▶ [Extrait]:
Le boulevard René-Lévesque se trouve à incarner la discontinuité entre l’axe monumental et les secteurs plus modestes des faubourgs. Aussi, la carrière est derrière cette ligne de front, du côté faubourg. Ainsi, l’économie et la géographie se seraient conjuguées à l’avantage des projets citoyens, favorisant la construction d’une coopérative d’habitation. Sans la lutte citoyenne, la carrière aurait possiblement échappé au faubourg, mais la géographie a donné aux résidents un coup de pouce géopolitique non négligeable.
Une lutte inégale, une géographie influente
A contrario, la qualité d’emblée urbaine de Sillery, doublée de qualités environnementales fortes, a de toute évidence excité les forces économiques au point où elles ont pris ces dernières années les moyens nécessaires pour accaparer les grands domaines ecclésiastiques inscrits dans l’arrondissement historique ; la lutte des citoyens de Sillery a été inégale et elle s’annonce vaine. Ce qui soulève notamment la question du rôle de l’État envers son arrondissement historique.
Il est intéressant de souligner qu’un couvent perdu dans un grand domaine localisé du côté nord du promontoire a également été transformé en condos, mais dans une indifférence quasi totale. Il est plutôt étonnant de voir qu’à domaine ecclésiastique équivalent, la réaction n’a pas été la même, la conversion des domaines de Sillery ayant provoqué une levée de boucliers. Ici, la géographie aurait joué d’influence : outre des qualités environnementales exceptionnelles, les grands domaines de Sillery sont localisés en plein dans l’axe monumental de Québec, tout en jouissant du décret de valeur d’un arrondissement historique. Une conjonction de facteurs géopolitiques aurait ainsi contribué à manipuler les forces en présence.

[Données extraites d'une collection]
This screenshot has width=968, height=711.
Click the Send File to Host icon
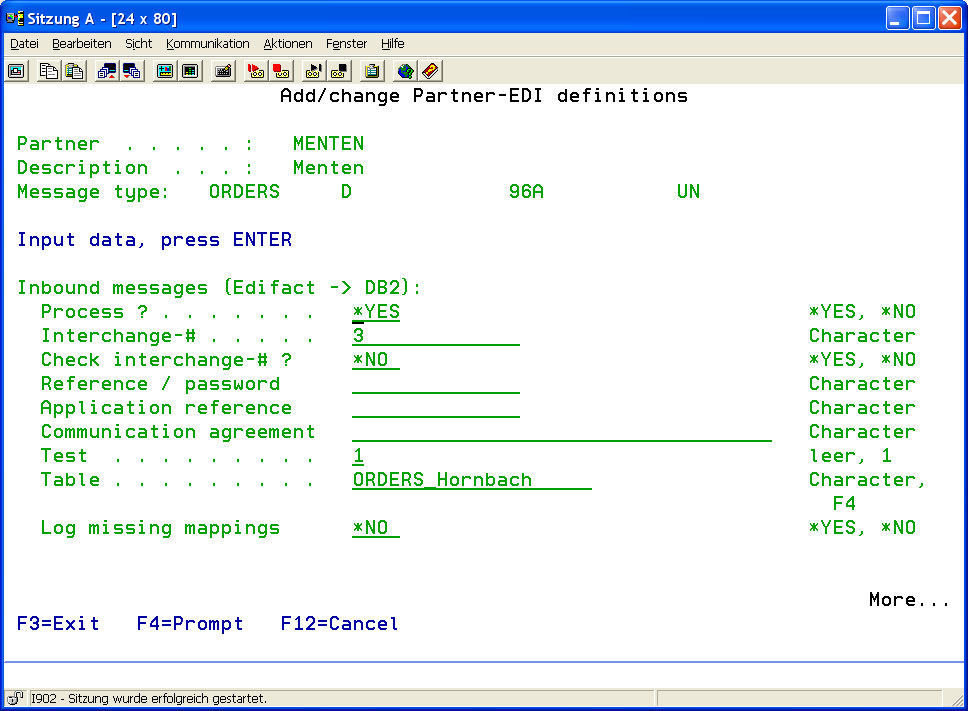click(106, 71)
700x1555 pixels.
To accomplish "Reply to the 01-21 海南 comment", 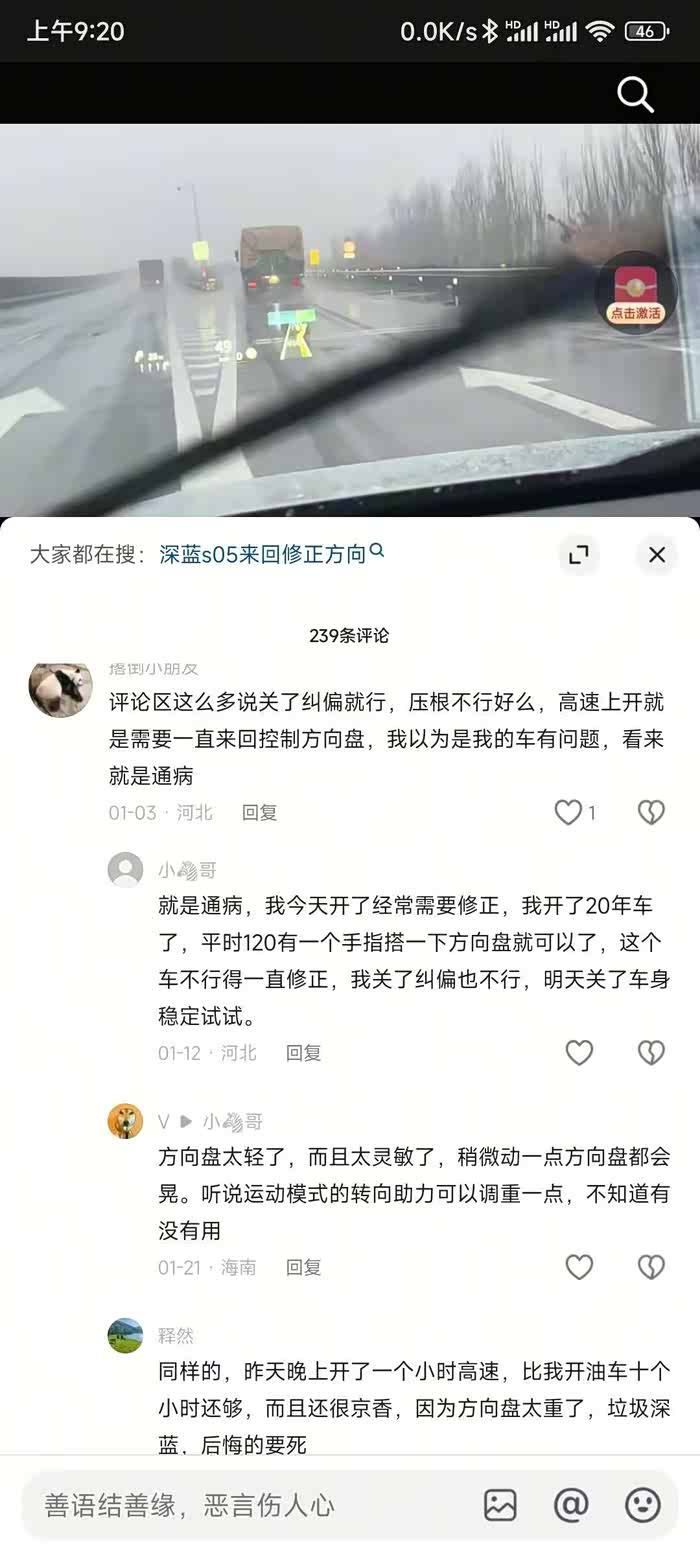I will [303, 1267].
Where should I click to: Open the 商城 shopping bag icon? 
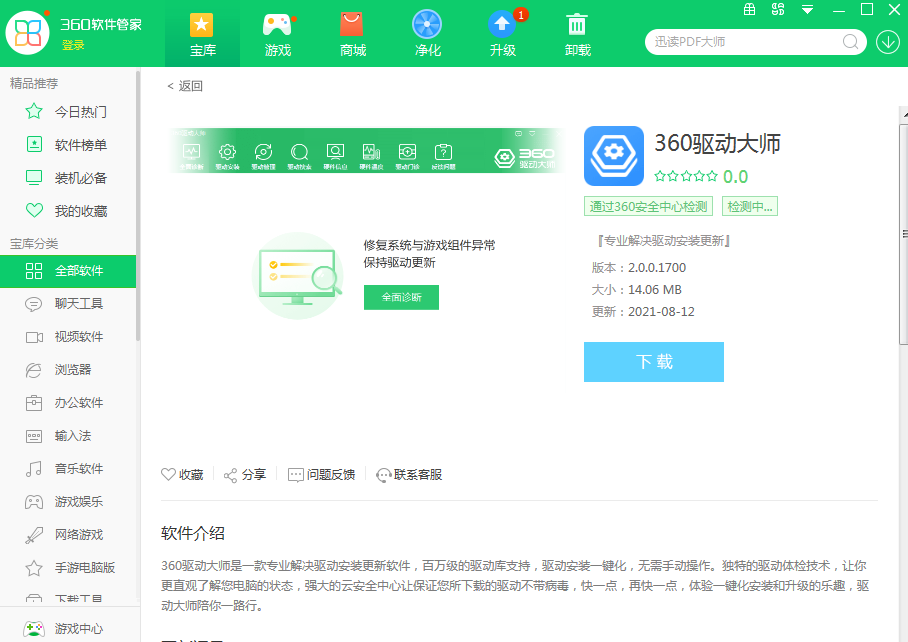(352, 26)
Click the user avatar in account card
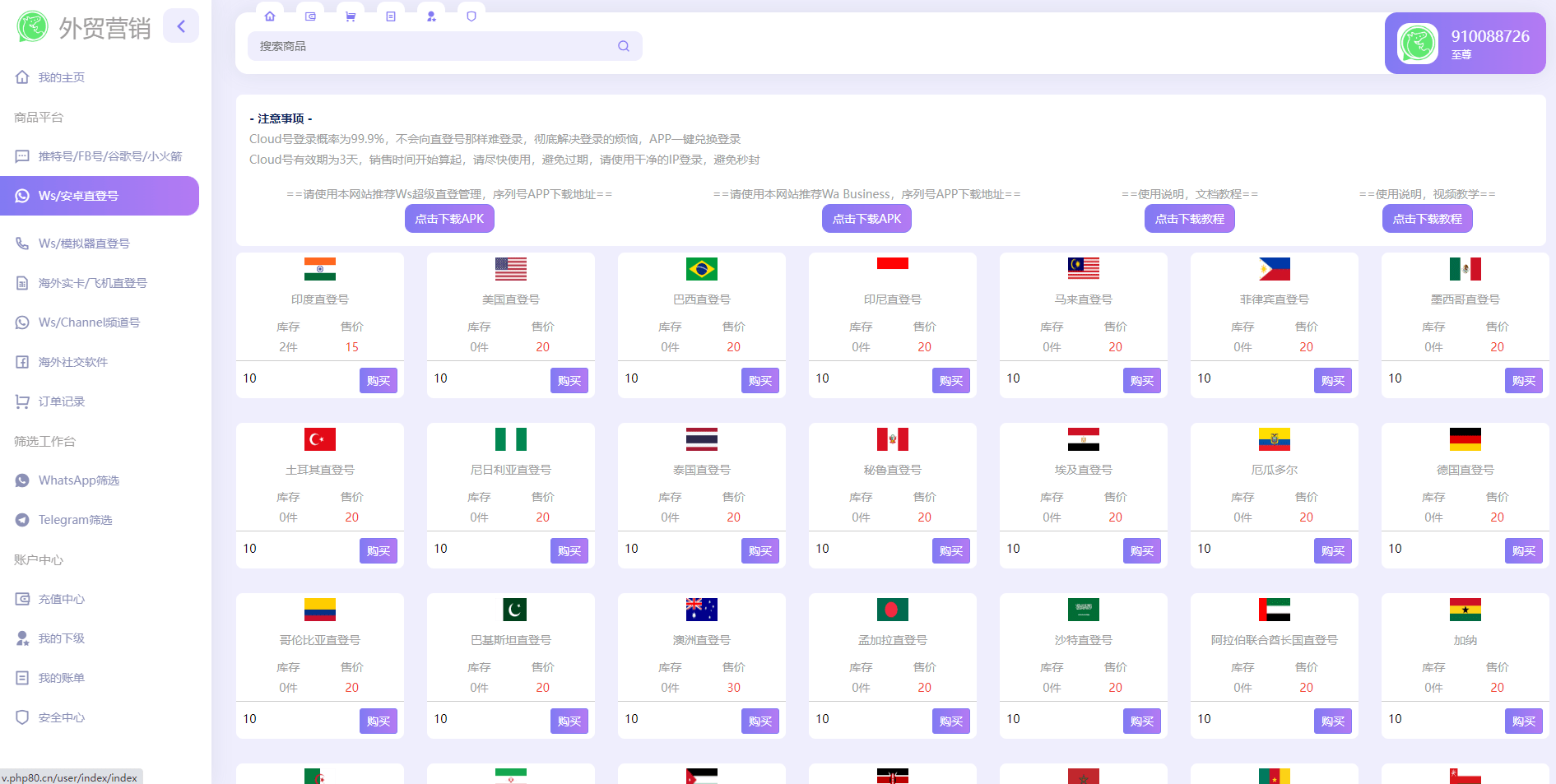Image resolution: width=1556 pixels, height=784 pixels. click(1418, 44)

▶ [Énoncé A]: D'après l'extrait sur la géographie et les luttes citoyennes, quelle construction l'économie et la géographie auraient-elles favorisée du côté faubourg ?
▶ [Énoncé B]: Reproduisez sans changement le passage de l'extrait sur la géographie et les luttes citoyennes qui va de « Le boulevard René-Lévesque » jusqu'à « géopolitique non négligeable. ».

▶ [Réponse A]: La construction d'une coopérative d'habitation.

▶ [Réponse B]:
Le boulevard René-Lévesque se trouve à incarner la discontinuité entre l’axe monumental et les secteurs plus modestes des faubourgs. Aussi, la carrière est derrière cette ligne de front, du côté faubourg. Ainsi, l’économie et la géographie se seraient conjuguées à l’avantage des projets citoyens, favorisant la construction d’une coopérative d’habitation. Sans la lutte citoyenne, la carrière aurait possiblement échappé au faubourg, mais la géographie a donné aux résidents un coup de pouce géopolitique non négligeable.